DATASET:
★ ★ ★ ★

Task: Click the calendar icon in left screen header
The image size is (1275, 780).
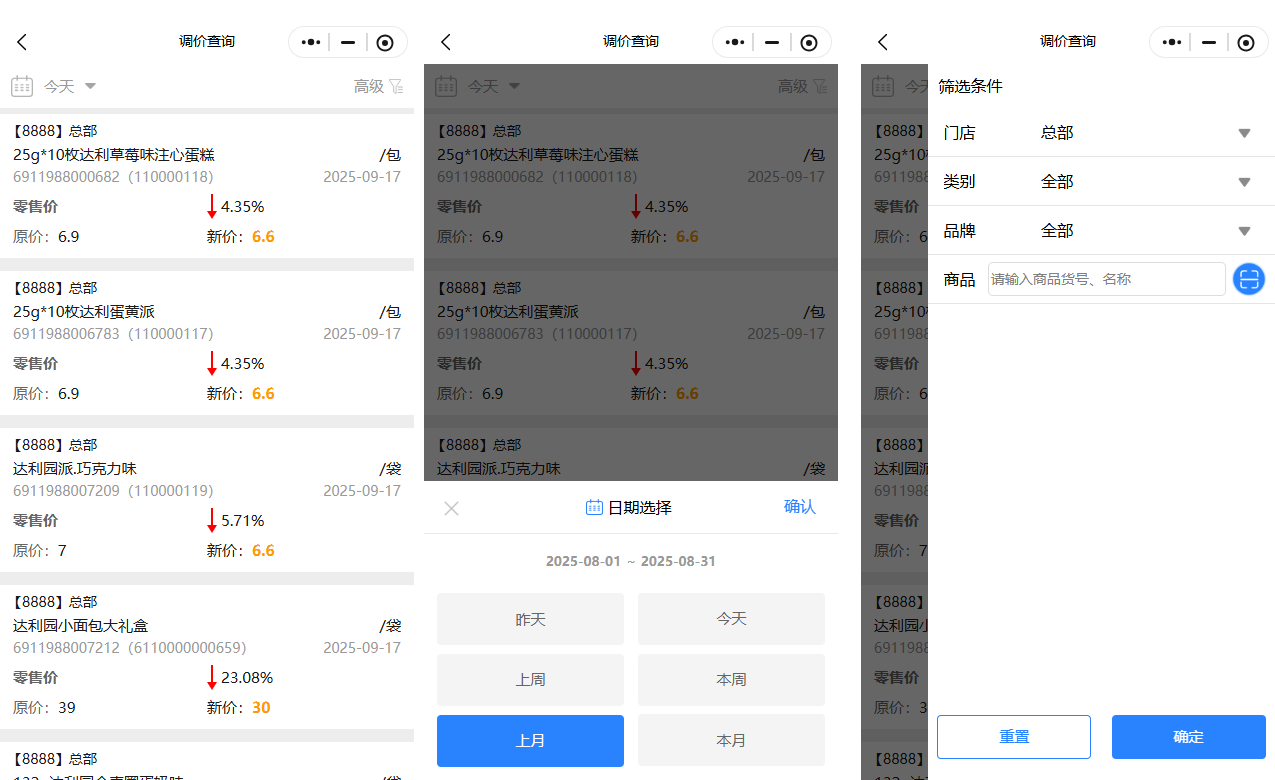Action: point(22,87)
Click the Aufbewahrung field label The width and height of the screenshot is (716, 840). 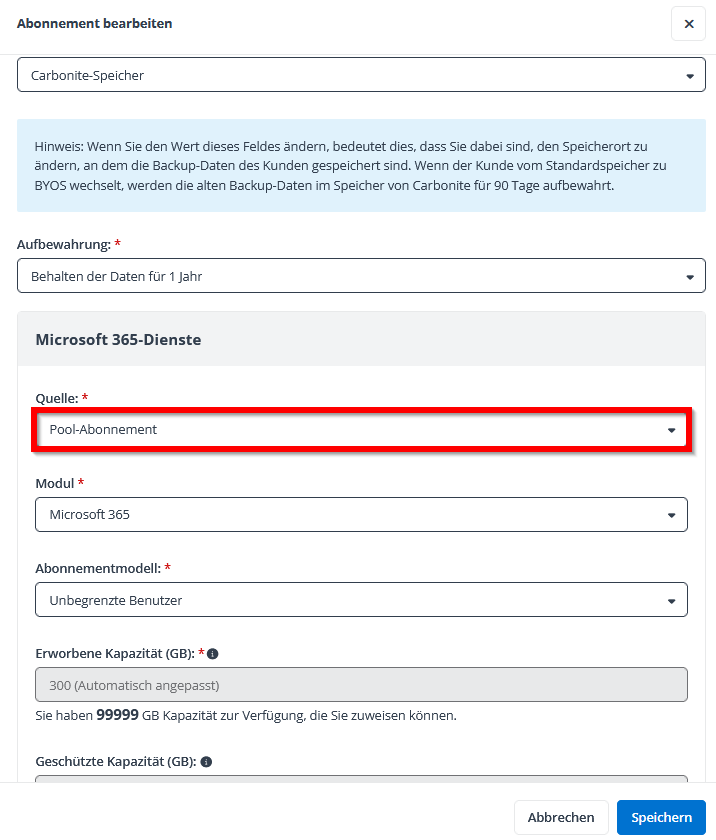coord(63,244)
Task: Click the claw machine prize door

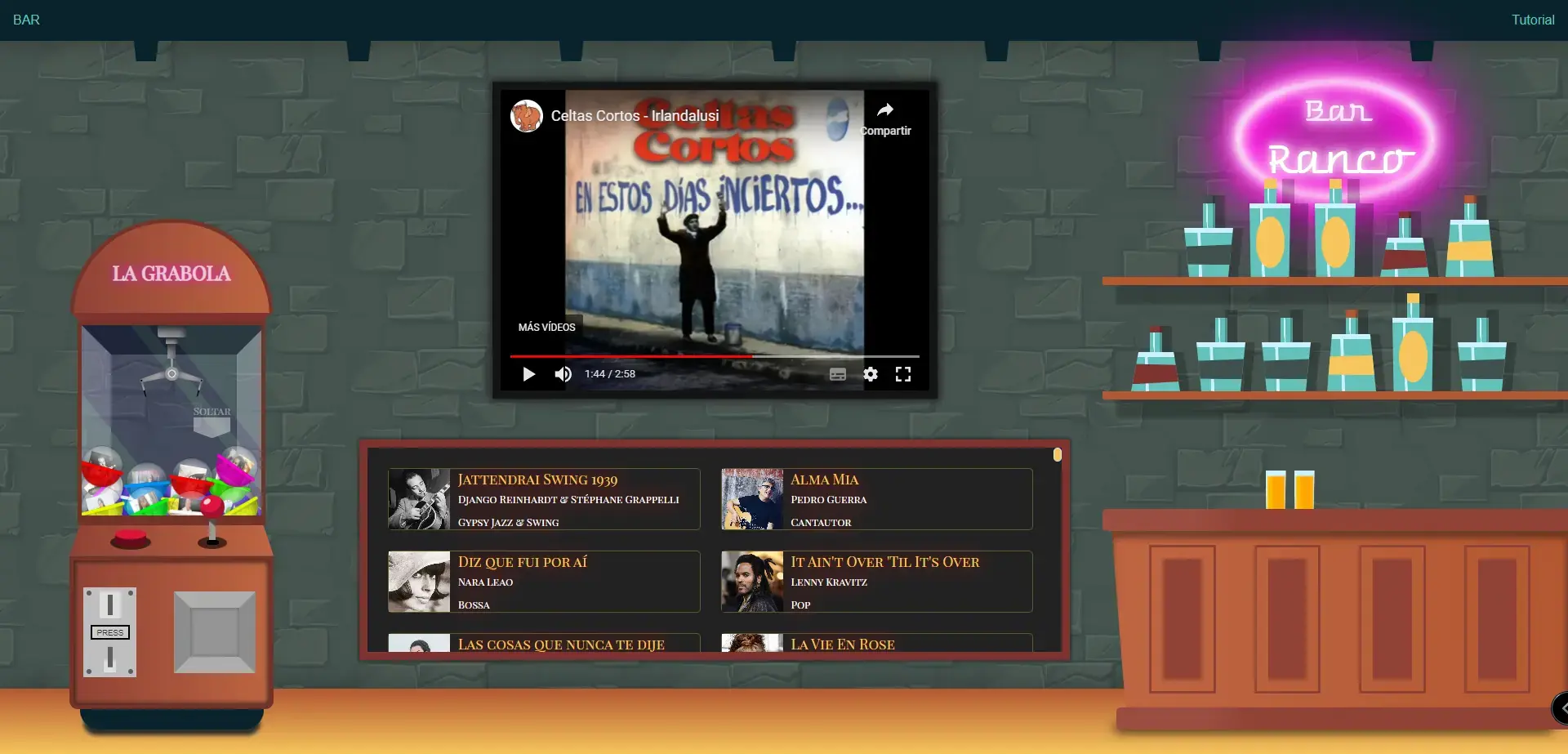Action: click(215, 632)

★ ★ ★ ★

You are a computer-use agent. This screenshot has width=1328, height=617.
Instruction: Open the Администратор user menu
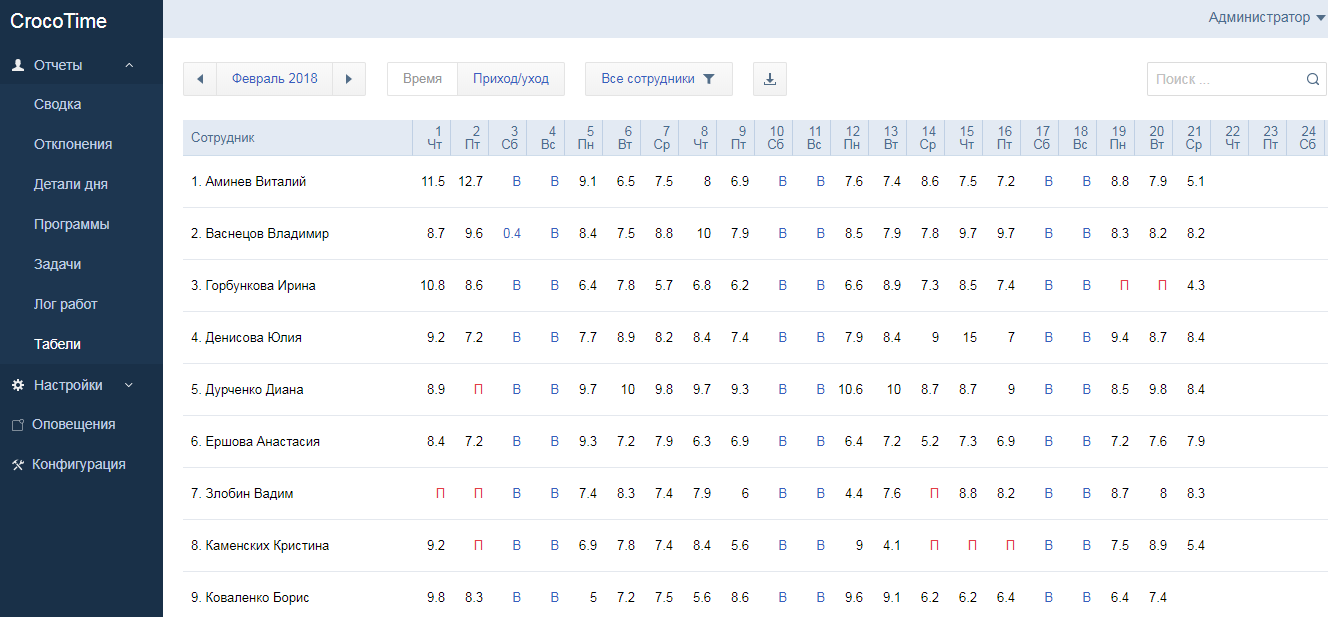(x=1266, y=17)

★ ★ ★ ★

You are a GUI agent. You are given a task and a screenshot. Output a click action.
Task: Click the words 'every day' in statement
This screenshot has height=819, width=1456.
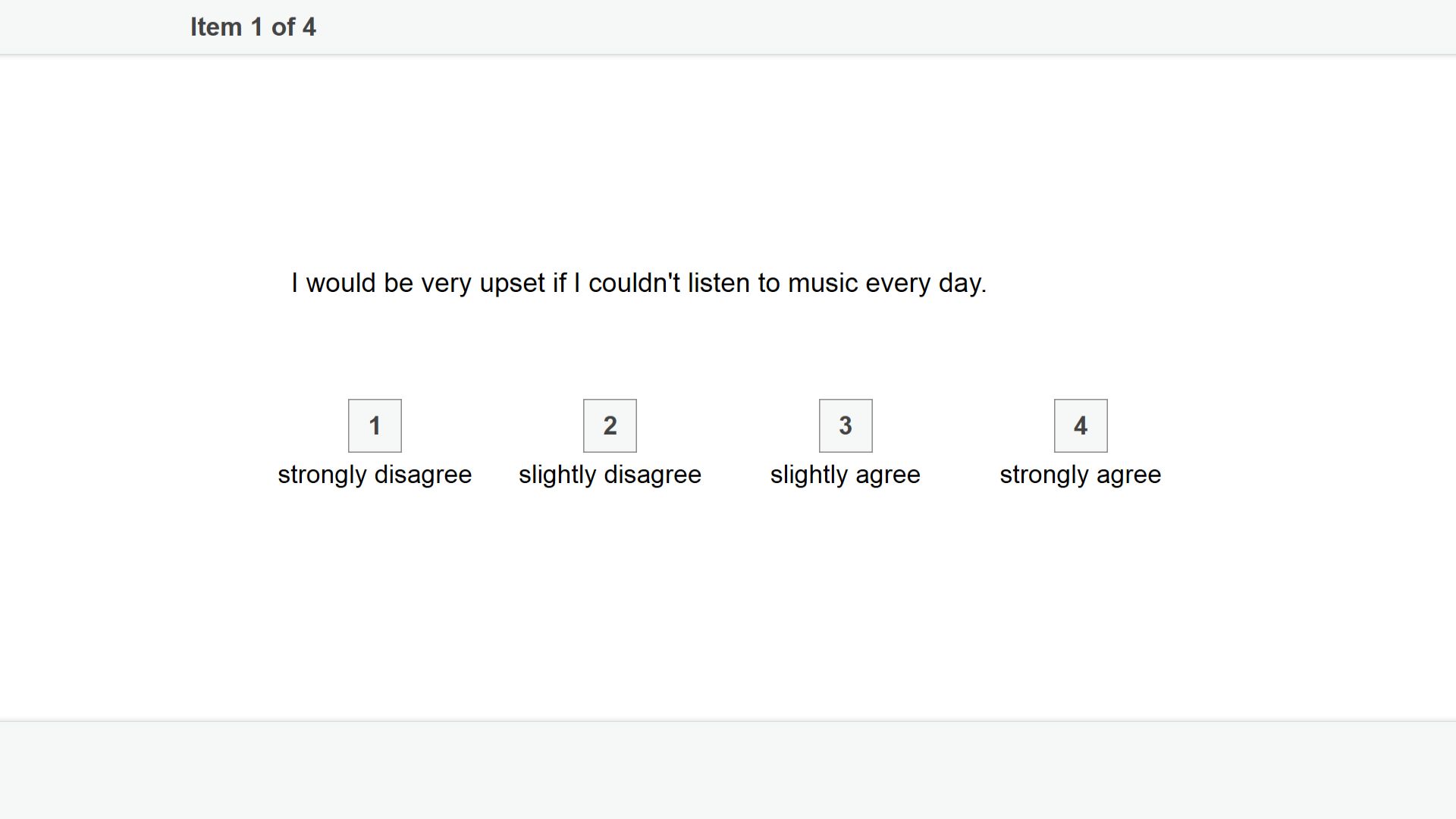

★ ★ ★ ★

WORK ORDER:
Pull out all lines of the data with the string "This".

WRITTEN RESPONSE:
You are a computer-use agent. This screenshot has width=1328, height=617.
This screenshot has height=819, width=1456.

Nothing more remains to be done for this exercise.